The standout performer, Jonny Sexton, is abroad and more importantly doubtful for the Six Nations.
Domestically, Ulster's descent into European rugby irrelevance began with the mass exodus at the Kingspan last summer.
The departure of David Humphreys from his front-line post should have sent alarm bells ringing among the Kingspan faithful.
But rather than recruit with any meaningful intent, Ulster rugby drifted along in a catastrophic period of denial, where deficiencies in personnel were glossed over in favour of artificial optimism.
The break-up of last year's squad should have sent shock waves throughout province. Losing one or two key players was unfortunate, but to lose several, without sufficient reinforcements, was careless in the extreme.
No club side could stand to lose players of the calibre of Johann Muller, John Afoa, Stephen Ferris, Tom Court and Paddy Wallace without suffering a dramatic slump in form.
Ulster's meek surrender in Toulon on Saturday was difficult to stomach. It is difficult to argue that the Ulster of last season would have capitulated and folded to the same extent in European competition.
The changes in coaching personnel have taken their toll.
Mark Anscombe's departure might have been slightly better received if a viable alternative had been sought from the outset. Instead, Ulster were treated to a stop-gap, lazy appointment in Les Kiss, before his departure to the Ireland camp prematurely catapulted Neil Doak to head coach.
Ulster's problems extend beyond a one-off trouncing at the hands of the current European champions. The missed tackles and poor discipline that underlined Saturday's defeat go some way towards explaining the mindset of the current squad.

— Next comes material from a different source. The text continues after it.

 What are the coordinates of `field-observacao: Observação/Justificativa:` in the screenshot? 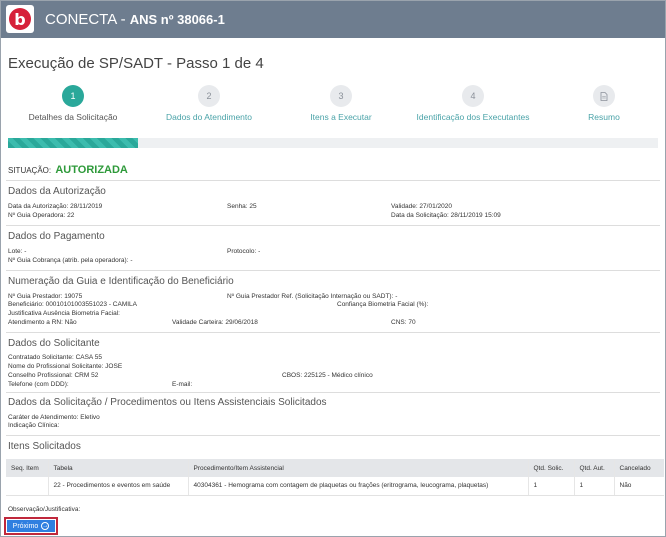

The heavy toll of losses in personnel has definitely had an effect on the players.
Those who remain don't seem to have the same capacity for success as their darted predecessors and the talent that is coming through the academy system is incapable of bridging the gap.
Now, with a brand new stadium at their disposal and infrastructure to rival any other side in club rugby, it remains to be seen if Ulster Rugby has the stomach for the fight back.
If the current situation is left unresolved, the journey back to competitiveness may be a long and expensive one.